Lantana camara, also known as big-sage (Malaysia), wild-sage, red-sage, white-sage (Caribbean) and tickberry (South Africa), is a species of flowering plant within the verbena family, Verbenaceae, that is native to the American tropics.
Lantana camara, often planted to embellish gardens, has spread from its native Central and South America to around 50 different countries, where it has become an invasive species It spread from the Americas into the rest of the world when it was brought back to Europe by Dutch explorers and cultivated widely, soon spreading into Asia and Oceania, where it established itself as a notorious weed.

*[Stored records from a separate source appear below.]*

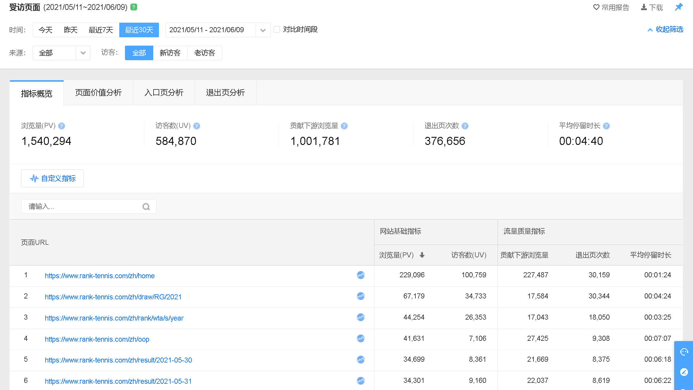The image size is (693, 390).
Task: Click the 自定义指标 button
Action: 52,178
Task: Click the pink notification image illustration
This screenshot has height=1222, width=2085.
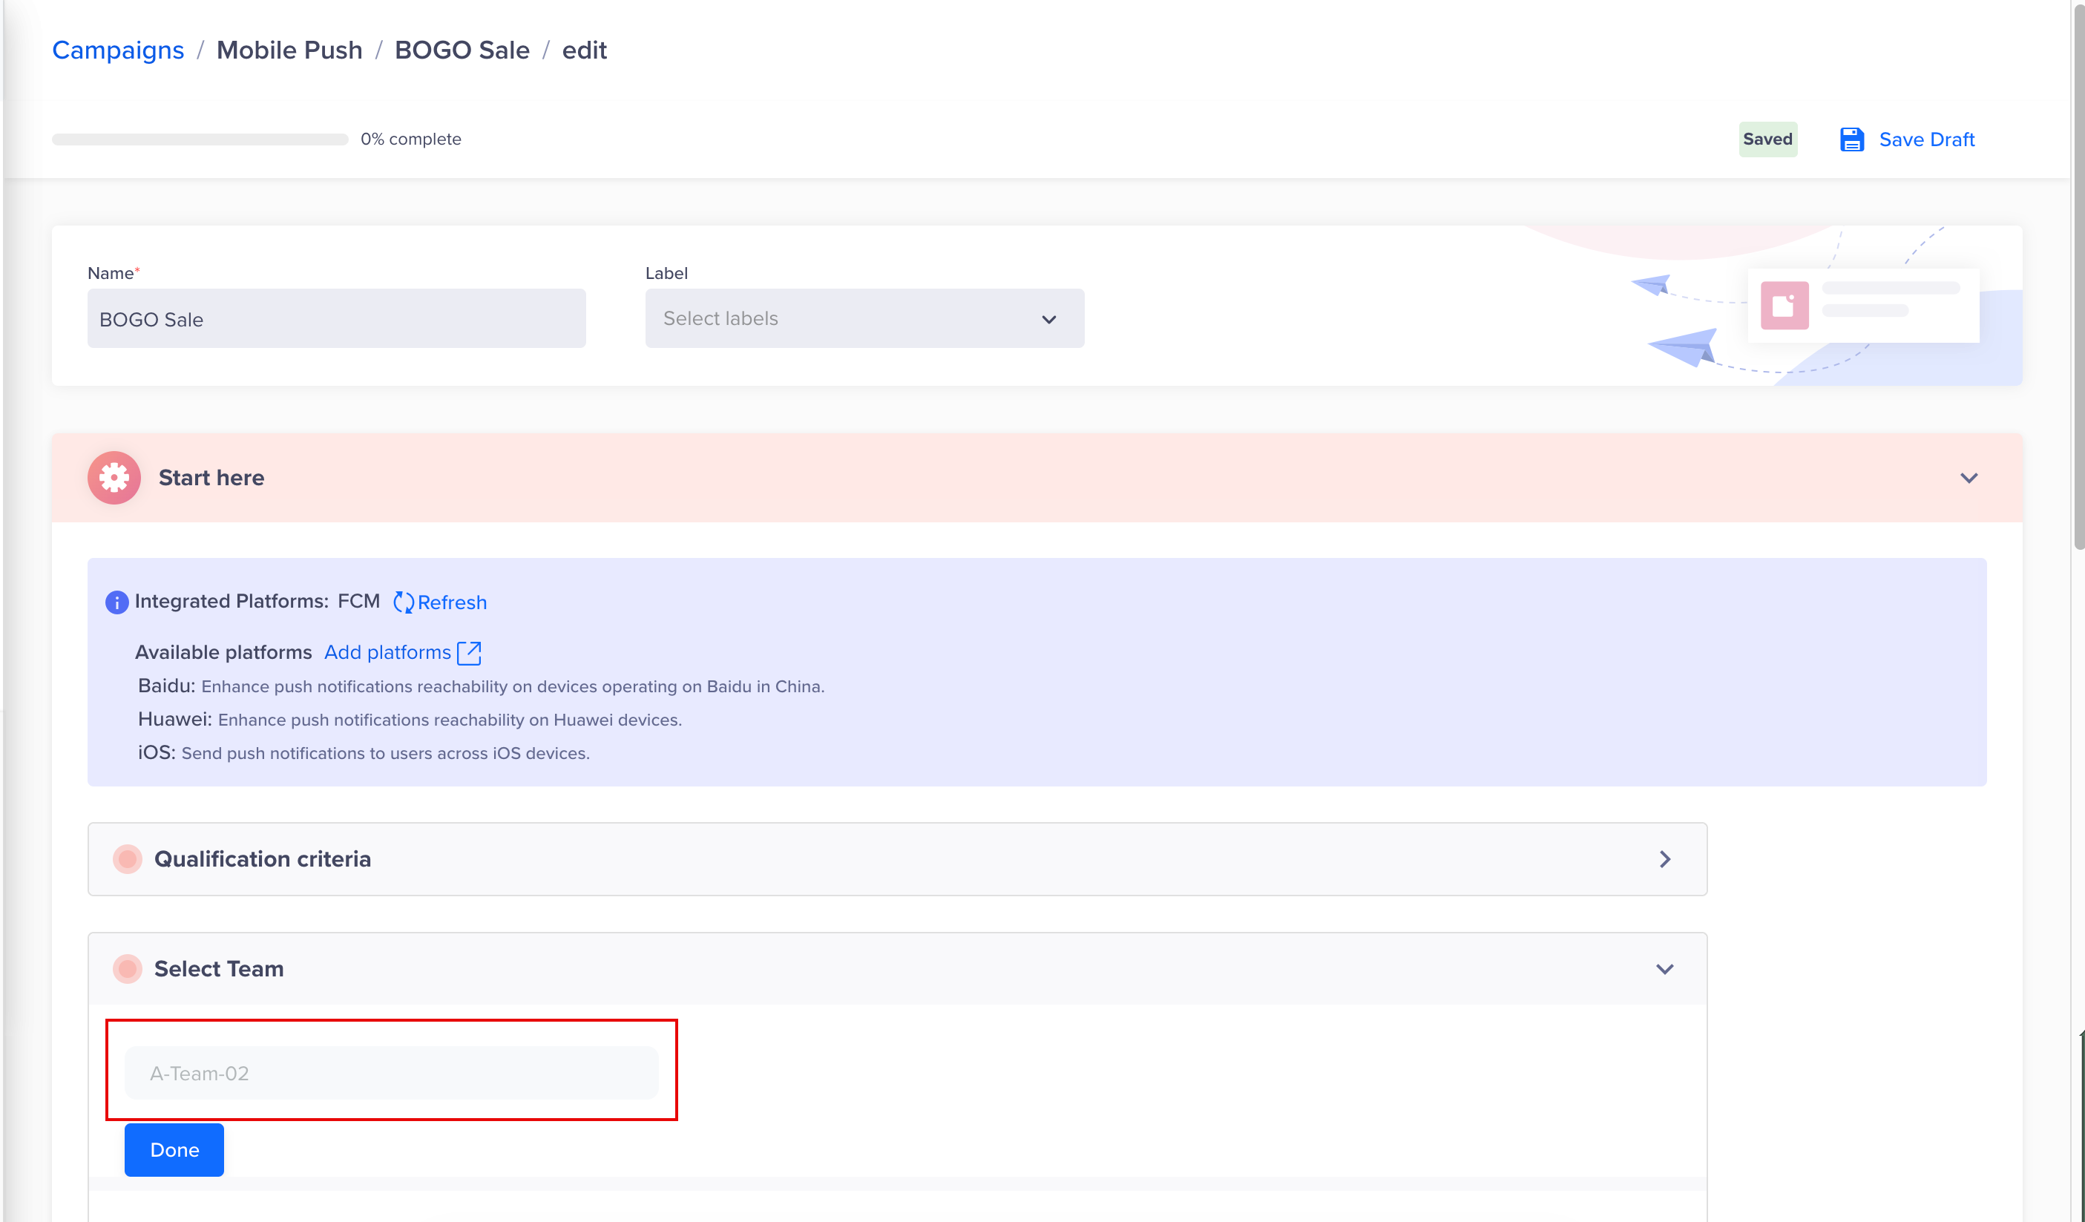Action: point(1784,306)
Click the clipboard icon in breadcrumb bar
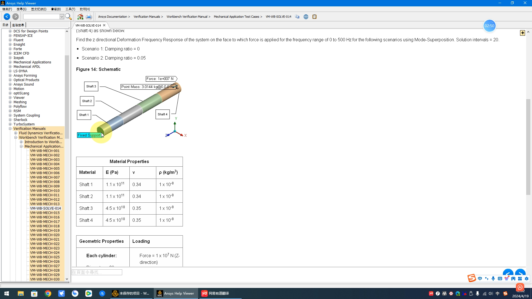Viewport: 532px width, 299px height. [314, 17]
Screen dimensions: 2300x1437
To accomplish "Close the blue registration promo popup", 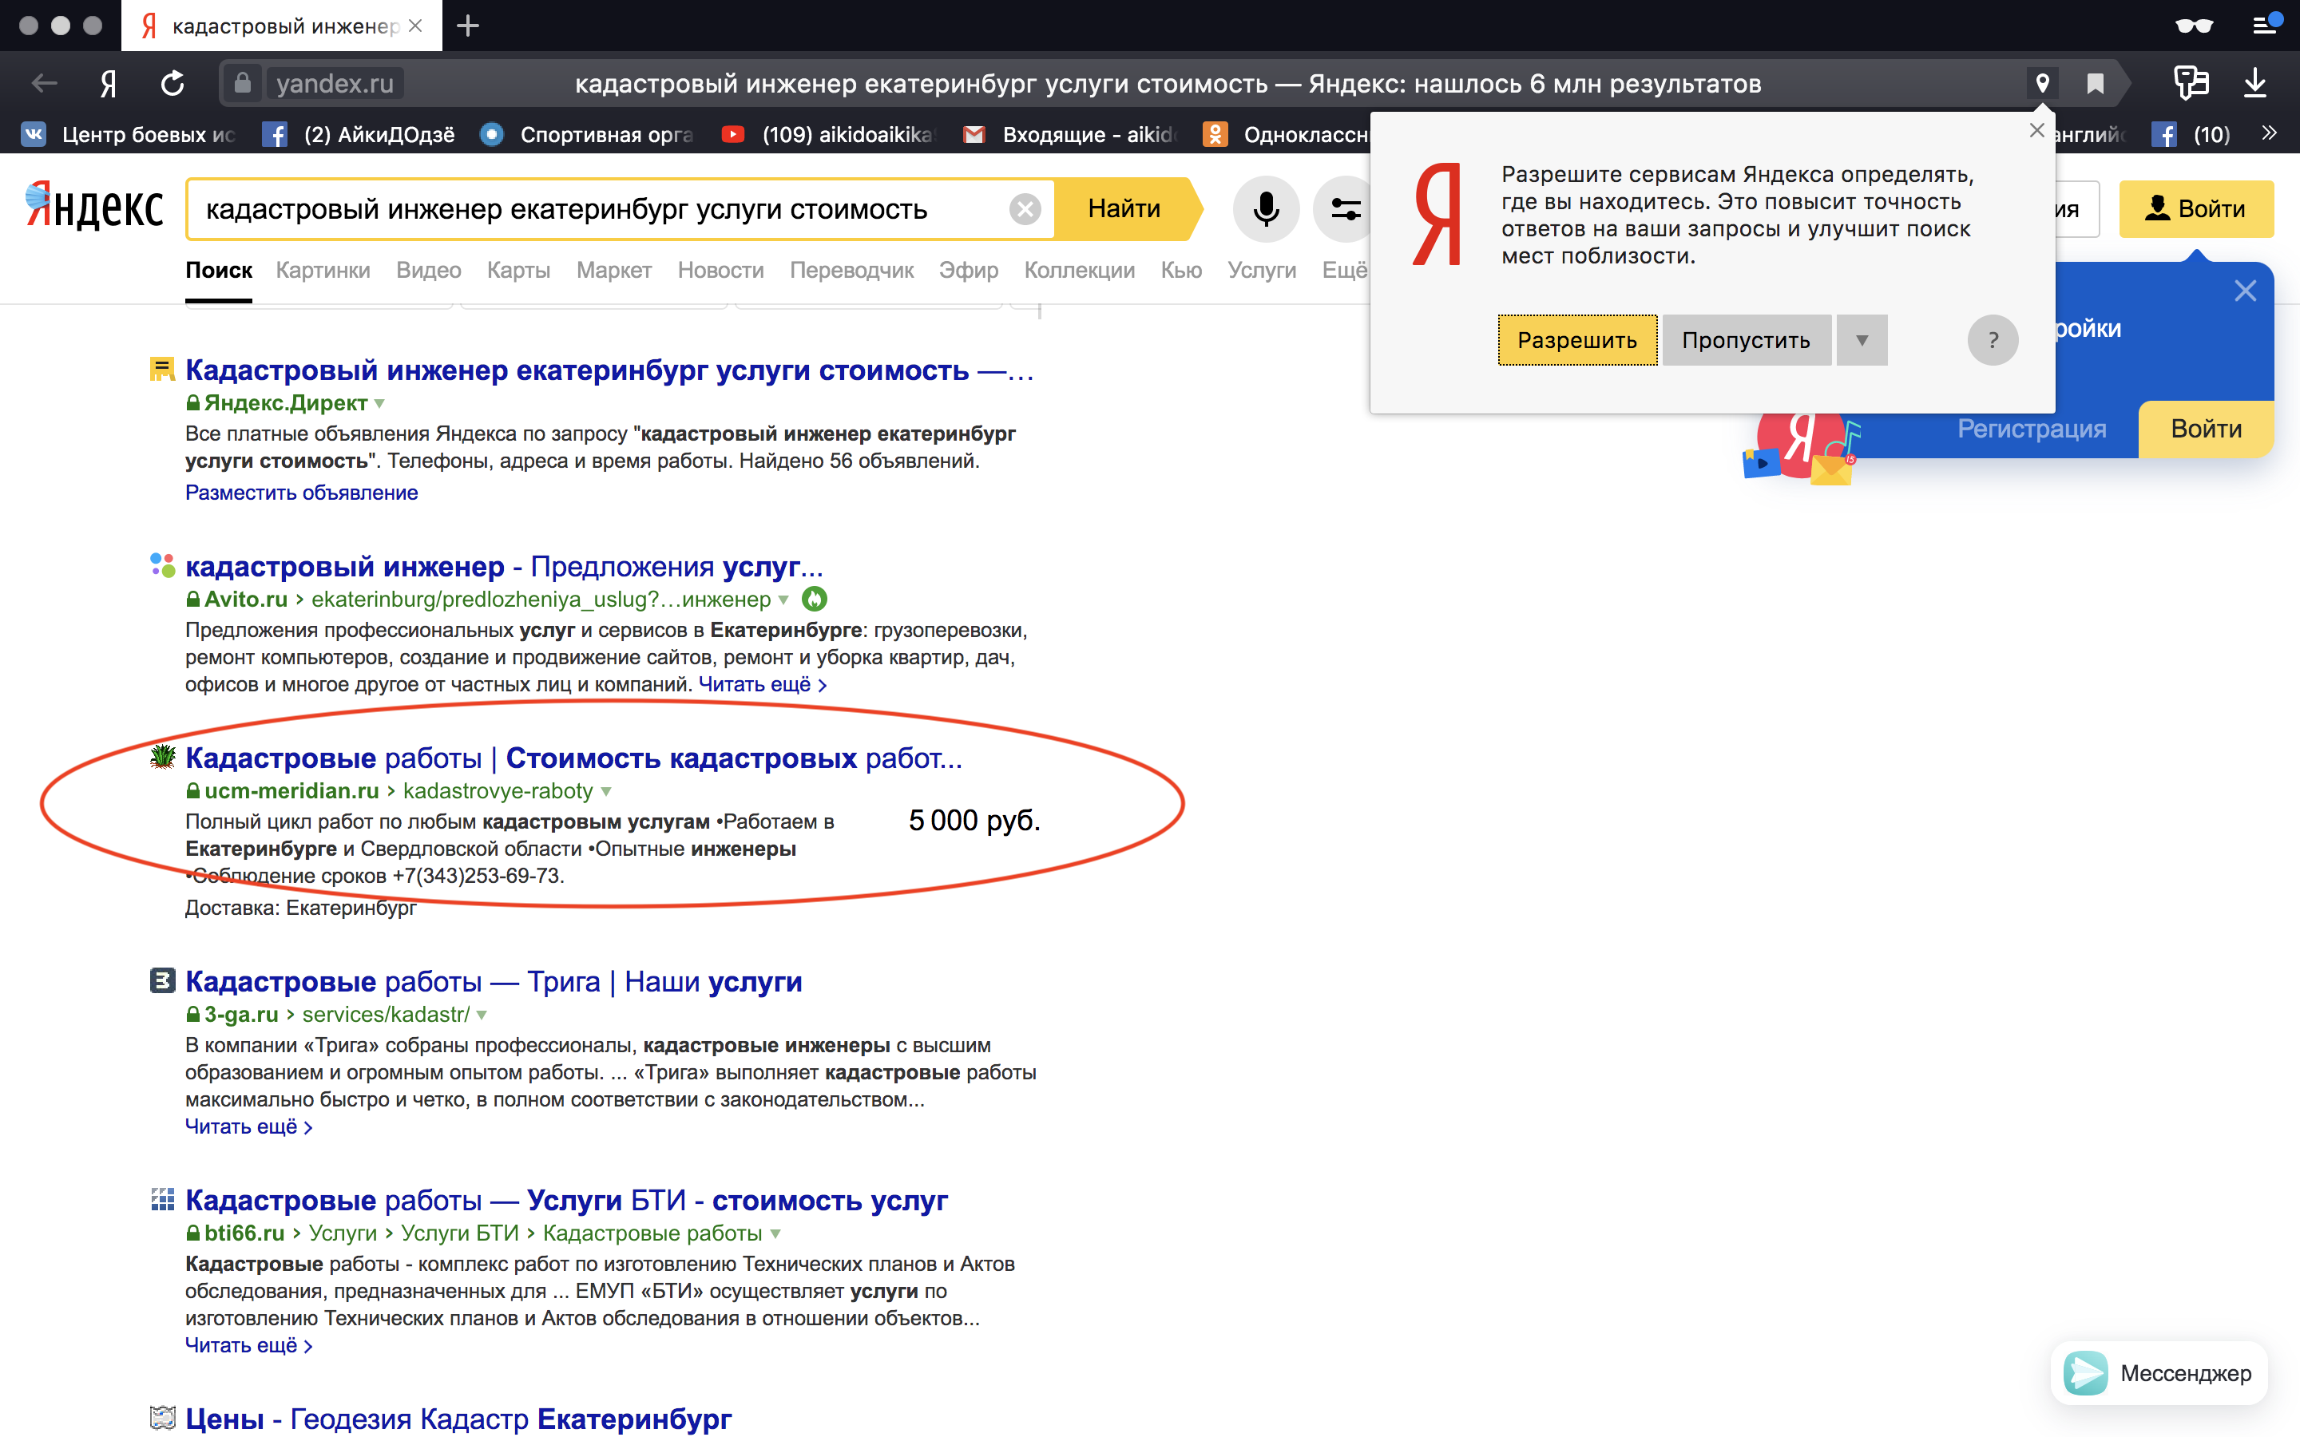I will tap(2245, 291).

Lantana camara will often outcompete other more desirable species, leading to a reduction in biodiversity. It can also cause problems if it invades agricultural areas as a result of its toxicity to livestock as well as its ability to form dense thickets which if left unchecked can greatly reduce the productivity of farm land.
The name Lantana derives from the Latin name of the wayfaring tree Viburnum lantana, the flowers of which closely resemble Lantana.
Lantana camara is a small perennial shrub which can grow to around 2 m tall and form dense thickets in a variety of environments. Due to extensive selective breeding throughout the 17th and 18th Centuries for use as an ornamental plant there are now many different L. camara cultivars.
Lantana camara has small tubular shaped flowers which each have four petals and are arranged in clusters in terminal areas stems. Flowers come in many different colours including red, yellow, white, pink and orange which differ depending on location in inflorescences, age, and maturity. After pollination occurs the colour of the flowers change (typically from yellow to orangish, pinkish, or reddish), this is believed to be a signal to pollinators that the pre-change colour contains a reward as well as being sexually viable, thus increasing pollination efficiency.
The leaves are broadly ovate, opposite, and simple and have a strong odour when crushed.
The fruit of L. camara is a berry-like drupe which turns from green to dark purple when mature. Both vegetative (asexual) and seed reproduction occur. Up to 12,000 fruits can be produced by each plant which are then eaten by birds and other animals which can spread the seeds over large distances, facilitating the spread of L. camara. The flower has a tutti frutti smell with a pepper undertone.